Postdischarge antibiotics are frequently unnecessary or suboptimal.
Secondary outcomes included inpatient antibiotic use, length of hospital stay, and readmission. The researchers also reviewed the health records of 434 patients to assess optimal antibiotic prescribing—defined as a combination of appropriate antibiotic selection and duration—at discharge for patients who met certain criteria.
A total of 21,842 patient admissions (median patient age, 66 years; 61.3% male) were reviewed for the study, including 14,288 during the baseline period and 7,554 during the intervention period. The mean number of patients audited by hospital stewardship teams per week was 19.9, with roughly one-quarter of the audits resulting in feedback to prescribers.
Analysis of the primary outcome showed 21.8% of patients were prescribed postdischarge antibiotics during the intervention period, compared with 21.9% during the baseline period (odds ratio [OR], 0.94). The mean postdischarge antibiotic duration the intervention period was 7.6 days, compared with 7.1 at baseline. No statistical differences between the two periods were found for inpatient antibiotic duration, length of hospital stay, or readmission.
But the review of the electronic health records of patients with select infections found that optimal antibiotic prescribing at discharge increased from 46.2% at baseline to 58.5% during the intervention. An adjusted analysis found that those patients had significantly higher odds of receiving optimal antibiotics during the intervention period relative to the baseline (OR, 1.61, or 61% higher odds).
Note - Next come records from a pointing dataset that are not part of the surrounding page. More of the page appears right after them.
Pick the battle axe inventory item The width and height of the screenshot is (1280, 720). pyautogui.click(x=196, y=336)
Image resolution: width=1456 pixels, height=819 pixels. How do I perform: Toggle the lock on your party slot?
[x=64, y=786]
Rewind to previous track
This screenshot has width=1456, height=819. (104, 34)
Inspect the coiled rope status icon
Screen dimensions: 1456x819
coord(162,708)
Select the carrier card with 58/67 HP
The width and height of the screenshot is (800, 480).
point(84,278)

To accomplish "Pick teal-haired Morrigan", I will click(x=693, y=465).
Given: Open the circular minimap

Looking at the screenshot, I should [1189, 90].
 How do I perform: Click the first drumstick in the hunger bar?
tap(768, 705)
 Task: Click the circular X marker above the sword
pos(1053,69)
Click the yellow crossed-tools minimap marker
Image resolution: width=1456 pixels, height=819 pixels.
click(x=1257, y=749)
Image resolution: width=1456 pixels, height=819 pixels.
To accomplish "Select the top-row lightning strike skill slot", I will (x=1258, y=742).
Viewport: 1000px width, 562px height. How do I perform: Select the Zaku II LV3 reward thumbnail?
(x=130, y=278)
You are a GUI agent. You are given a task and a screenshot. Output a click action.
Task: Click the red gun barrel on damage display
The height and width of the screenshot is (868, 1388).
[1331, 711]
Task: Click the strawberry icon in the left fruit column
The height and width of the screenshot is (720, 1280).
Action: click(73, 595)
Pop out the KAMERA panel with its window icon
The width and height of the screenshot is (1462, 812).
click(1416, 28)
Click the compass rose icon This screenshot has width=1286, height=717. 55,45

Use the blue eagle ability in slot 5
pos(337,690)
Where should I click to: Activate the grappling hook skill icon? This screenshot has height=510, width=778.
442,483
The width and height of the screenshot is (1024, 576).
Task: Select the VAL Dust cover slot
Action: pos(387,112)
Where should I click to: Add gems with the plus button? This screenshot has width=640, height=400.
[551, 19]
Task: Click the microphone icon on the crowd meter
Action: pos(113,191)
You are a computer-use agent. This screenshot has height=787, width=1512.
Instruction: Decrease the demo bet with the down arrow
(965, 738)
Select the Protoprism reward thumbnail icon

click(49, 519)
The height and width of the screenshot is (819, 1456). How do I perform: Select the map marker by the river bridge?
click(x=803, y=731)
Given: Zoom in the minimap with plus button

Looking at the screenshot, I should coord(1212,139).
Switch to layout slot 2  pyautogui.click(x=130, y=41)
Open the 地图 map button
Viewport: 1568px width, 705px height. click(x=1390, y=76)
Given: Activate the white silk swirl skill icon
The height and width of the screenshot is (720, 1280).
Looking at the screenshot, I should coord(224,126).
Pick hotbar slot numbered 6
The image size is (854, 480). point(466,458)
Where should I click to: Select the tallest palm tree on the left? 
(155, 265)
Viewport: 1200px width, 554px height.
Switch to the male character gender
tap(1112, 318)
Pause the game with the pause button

In a postintervention survey, 89% of respondents said the intervention should continue. But nine of the hospitals dropped the intervention once the trial ended.
Communication challenges
The authors suggest one reason the intervention wasn't successful at reducing postdischarge antibiotic use was that all the hospitals in the trial already had active antimicrobial stewardship (AS) discharge plans. But there could be other explanations.
"Second, many discharging patients may not have been touched by the intervention, either because their infection was too complicated or because an opportunity to optimize therapy was not addressed prior to discharge," they wrote. "Finally, frontline prescribers may have disagreed with the AS team’s input or simply forgotten to apply it when entering their discharge antibiotic orders."
In an accompanying commentary, experts from the University of Utah Eccles School of Medicine also suggest that the way PAF recommendations were relayed to prescribers during the intervention period could have played a role. They note that six of the 10 hospitals primarily used electronic messaging, rather than in-person or telephone feedback.
"Electronic communication does not allow for the subtleties of interpersonal interactions to be expressed, which may shape the acceptability of a recommendation to modify a prescription," wrote Julia Szymczak, PhD, Valerie Vaughn, MD, and Adam Hersh, MD, PhD. "Feasibility concerns with real-time in-person or telephone feedback may make it a less appealing option, but more research is needed to define optimal PAF implementation."
They added that more information is needed on the way that local adaptations to the intervention may have impacted its success.